Tuberculosis is now killing more people than Covid and AIDS: Report


Top United Nations officials are warning about an alarming surge in cases of tuberculosis (TB). The disease which is transmitted through the air is now killing more people worldwide than COVID-19 or AIDS. High number of cases are being found in conflict zones like Ukraine and Sudan and it is proving difficult to track down people with the disease and diagnose new sufferers.

TB is currently the biggest infectious killer disease in the world today. Associated Press quoted Dr Lucica Ditiu to say that TB is taking lives of around 4400 people every day, including 700 children. Dr Ditiu is executive director of Stop TB Partnership. She was preparing for a high-level meeting in state September during gathering of world leaders at UN General Assembly.

Before COVID-19, which like TB is transmitted through the air, “we didn’t see very dramatic cases of TB,” she said, “but after COVID we saw a type of TB that we saw in … movies in which people spit blood and they are very weak, and so on.”

She was quoted by Associated Press.

Ditiu said the economic impact of COVID and conflicts, first and foremost in Ukraine but now also in Sudan, are having “a huge impact” on efforts to treat people with TB and diagnose new cases.

Ukraine has the highest number of estimated people with TB in the European region — 34,000 — and also a high number with drug-resistant TB, she said at a news conference last week.

“It’s remarkable, the fact that the Ukrainian people are actually showing an amazing resilience in doing their best to maintain the services for TB,” Ditiu said. “But obviously a lot of people left the country.”

She added that major efforts have been made to track down patients.

In Sudan, 18,000 people received treatment for tuberculosis in 2021, according to the Stop TB Partnership, which is managed by the UN Office for Project Services and aims to achieve a world free of tuberculosis.

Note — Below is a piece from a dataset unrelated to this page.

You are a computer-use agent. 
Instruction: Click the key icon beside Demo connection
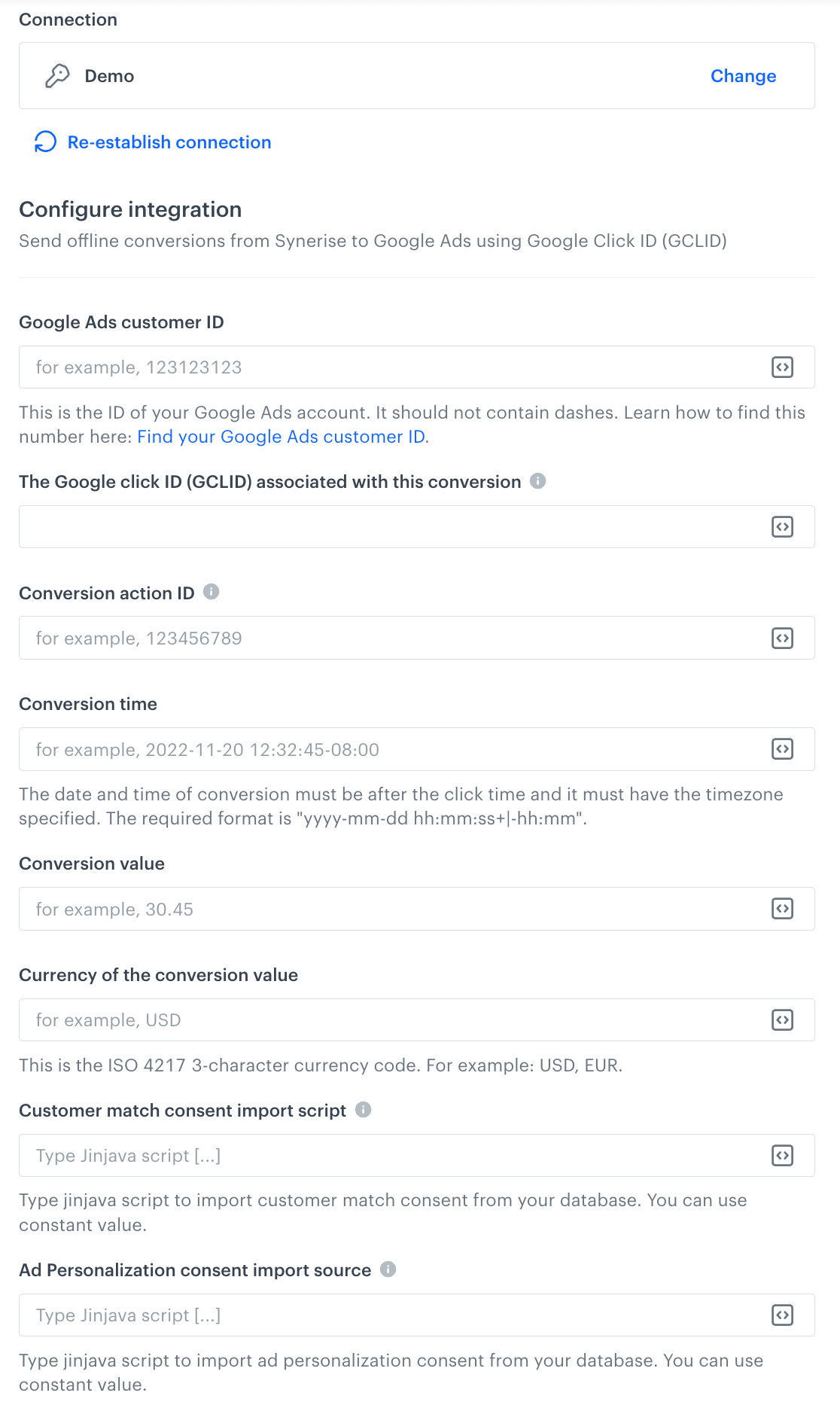pos(56,75)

But Ditiu said the situation there for TB sufferers, because of the ongoing fighting and collapse of most of the health system, is “probably like a ticking bomb.”

She noted how fast a COVID-19 vaccine was developed, in less than a year, and lamented that it has taken 19 years to get three or four vaccines for TB to phase 3 trials because of a lack of money.

“Very often, unfortunately, TB is very forgotten,” she said, because “it affects usually people in the low-income countries with a lot of vulnerabilities.”